FRENCH. Le Jeu d’Adam; La Châtelaine de Vergi; Racine, Esther; Voltaire, Mahomet and Zaïre.
He has a special interest in African and Caribbean theatre in French and has collaborated with the Oxford Francophone theatre group in adaptations of Une Saison au Congo by Aimé Césaire, and of plays about Shaka Zulu by Léopold-Sédar Senghor, Seydou Badian Kouyaté, and Senouvou Agbota Zinsou.
His publications on theatrical performance and cross-cultural representation include: Racine: A Theatrical Reading (Oxford, OUP, 1991)
‘Racine and Shakespeare : a common language’, Comparative Literature Studies, 30 (1993), 253-268.
‘Tragédie et théâtralité dans la Psyché de Molière’, Le Nouveau Moliériste, 3 (1996-1997)
‘Orientalism subverted in Racine’s Bérénice and Bajazet’, in Eastern voyages, Western visions, ed. M. Topping (Oxford, Bern, New York: Peter Lang, 2004), pp. 91-112.
Emeritus Professor of French; Emeritus Fellow of The Queen's College
My research interests lie in the field of French literature of the eighteenth and nineteenth centuries. My research has focused in particular, and at different times, on the works of Voltaire, Stendhal, Zola, Maupassant, and Mallarmé. From 2009 to 2011 I held a Leverhulme Major Research Fellowship for a project entitled ‘Moses or Orpheus? The Poet as Lawgiver in Nineteenth-Century French Literature’, in which I set out to examine how poets and writers envisaged the role of the poet and the nature and function of the ‘poetic’ during the period. My book Unacknowledged Legislators: The Poet as Lawgiver in Post-Revolutionary France: Chateaubriand-Staël-Lamartine-Hugo-Vigny was published by Oxford University Press in April 2016, and I am now working on a sequel, to include discussion of Nerval, Baudelaire, Flaubert, Laforgue, Rimbaud, and Mallarmé, among others.

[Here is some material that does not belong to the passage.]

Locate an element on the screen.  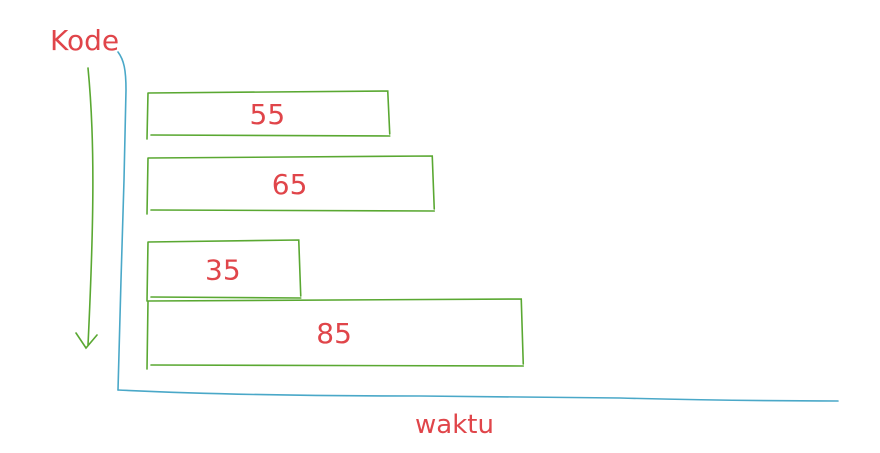
bar-value-label: 55 is located at coordinates (268, 114).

JC Smith’s main field of interest is historical morphosyntax, and he has published widely on agreement, refunctionalization, deixis, and the evolution of case and pronoun systems, with particular reference to Romance, although he has also worked on other language families, including Germanic and Austronesian. He is Secretary of the International Society for Historical Linguistics, and is currently co-editing the Cambridge History of the Romance Languages. He is Co-Investigator (with Professor Martin Maiden) on the AHRC-funded research project ‘Autonomous morphology in diachrony: comparative evidence from the Romance languages’.

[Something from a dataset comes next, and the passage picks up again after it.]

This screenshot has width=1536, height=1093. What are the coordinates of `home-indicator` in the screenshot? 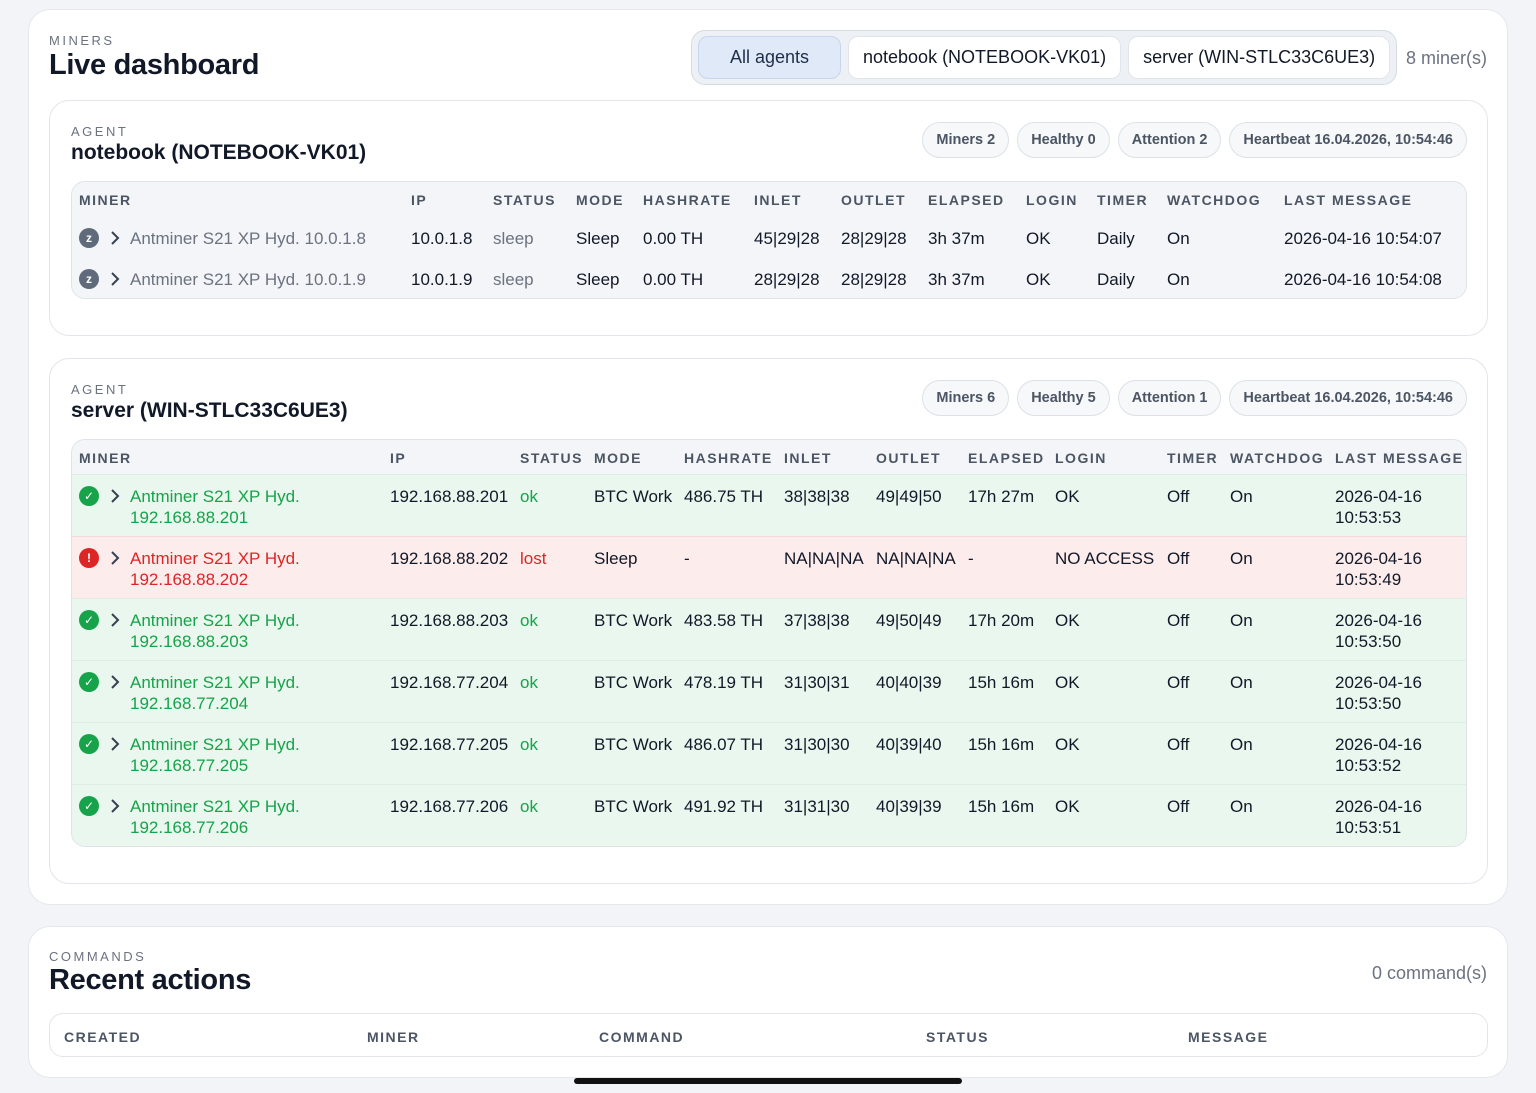 It's located at (768, 1081).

Richard Parish has worked on French seventeenth-century theatre (Racine: the limits of tragedy, 1993; editions of Bérénice, Phèdre, Le Tartuffe), comic fiction, and in particular on the writing of, or associated with, the Catholic Counter-Reformation. In addition to a book on the Lettres Provinciales (Pascal’s Lettres Provinciales: a study in polemic, 1989) and editions of La Bruyère (Dialogues sur le Quiétisme) and Voltaire / Condorcet (Eloge et Pensées de Pascal), he has recently published in book form the Bampton lectures which he delivered in 2009 (Catholic particularity in seventeenth-century France: Christianity is strange, 2011). He has recently worked on the Mémoires of Saint-Simon.
Adrianne Tooke’s interests include Flaubert, especially travel writing and connections with the visual arts. Also Benjamin Constant in the early 1800s and nineteenth-century literature of all kinds, especially the novel and prose poetry.